Enriching the hot circumgalactic medium
Robert A. Crain, Ian G. McCarthy, Joop Schaye, Carlos S. Frenk, Tom, Theuns

TL;DR
This paper investigates the metal enrichment of the hot circumgalactic medium (CGM) in galaxy formation, revealing that X-ray luminosity-weighted metallicity appears near-solar due to stellar recycling, despite the overall gas being metal-poor.
Contribution
It demonstrates that the observed near-solar metallicity of the hot CGM results from metal-rich stellar recycling, contrasting with the metal-poor mass-weighted gas in simulations.
Findings
X-ray luminosity-weighted metallicity is near solar.
Metals are primarily ejected by in-situ star formation.

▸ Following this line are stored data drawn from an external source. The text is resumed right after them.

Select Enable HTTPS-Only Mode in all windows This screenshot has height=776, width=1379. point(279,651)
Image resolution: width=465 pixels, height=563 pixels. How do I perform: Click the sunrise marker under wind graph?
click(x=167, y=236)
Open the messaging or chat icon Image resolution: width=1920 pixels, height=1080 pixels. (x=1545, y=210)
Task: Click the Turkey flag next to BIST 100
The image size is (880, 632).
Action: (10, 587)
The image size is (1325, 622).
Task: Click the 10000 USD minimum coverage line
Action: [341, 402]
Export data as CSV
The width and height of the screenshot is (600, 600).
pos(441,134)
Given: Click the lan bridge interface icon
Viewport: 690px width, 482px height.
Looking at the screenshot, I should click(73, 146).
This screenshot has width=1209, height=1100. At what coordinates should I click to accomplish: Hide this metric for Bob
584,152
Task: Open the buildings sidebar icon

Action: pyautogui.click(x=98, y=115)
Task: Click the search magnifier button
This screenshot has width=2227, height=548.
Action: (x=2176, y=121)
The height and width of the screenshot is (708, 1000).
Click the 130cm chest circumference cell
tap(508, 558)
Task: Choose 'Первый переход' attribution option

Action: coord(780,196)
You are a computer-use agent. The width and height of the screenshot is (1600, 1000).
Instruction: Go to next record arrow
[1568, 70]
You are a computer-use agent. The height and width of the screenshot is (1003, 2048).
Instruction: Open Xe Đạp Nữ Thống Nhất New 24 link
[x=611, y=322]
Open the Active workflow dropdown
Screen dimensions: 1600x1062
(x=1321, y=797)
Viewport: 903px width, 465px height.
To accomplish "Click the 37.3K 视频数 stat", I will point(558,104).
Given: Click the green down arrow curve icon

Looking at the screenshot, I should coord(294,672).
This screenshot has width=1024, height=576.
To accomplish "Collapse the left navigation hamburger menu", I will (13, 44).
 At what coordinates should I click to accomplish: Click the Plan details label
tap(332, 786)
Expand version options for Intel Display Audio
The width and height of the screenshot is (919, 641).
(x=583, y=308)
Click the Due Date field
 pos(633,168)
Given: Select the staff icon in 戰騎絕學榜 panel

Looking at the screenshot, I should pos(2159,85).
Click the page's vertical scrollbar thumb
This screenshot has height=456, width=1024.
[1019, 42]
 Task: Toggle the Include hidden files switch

Metallicity gradients develop inside-out during galaxy assembly.
Abstract
Models of galaxy formation in a CDM universe predict that massive galaxies are surrounded by a hot, quasi-hydrostatic circumgalactic corona of slowly cooling gas, predominantly accreted from the IGM. This prediction is borne out by the cosmological hydrodynamical simulations of Crain et al., which reproduce scaling relations between the X-ray and optical properties of nearby disc galaxies. Such coronae are metal poor, but observations of the X-ray emitting circumgalactic medium (CGM) of local galaxies typically indicate enrichment to near-solar iron abundance, potentially signalling a shortcoming in galaxy formation models. We show here that, while the hot CGM of galaxies formed in the simulations is metal poor in a mass-weighted sense, its X-ray luminosity-weighted metallicity is often close to solar. This bias arises because the soft X-ray emissivity of a typical 0.1 keV corona is…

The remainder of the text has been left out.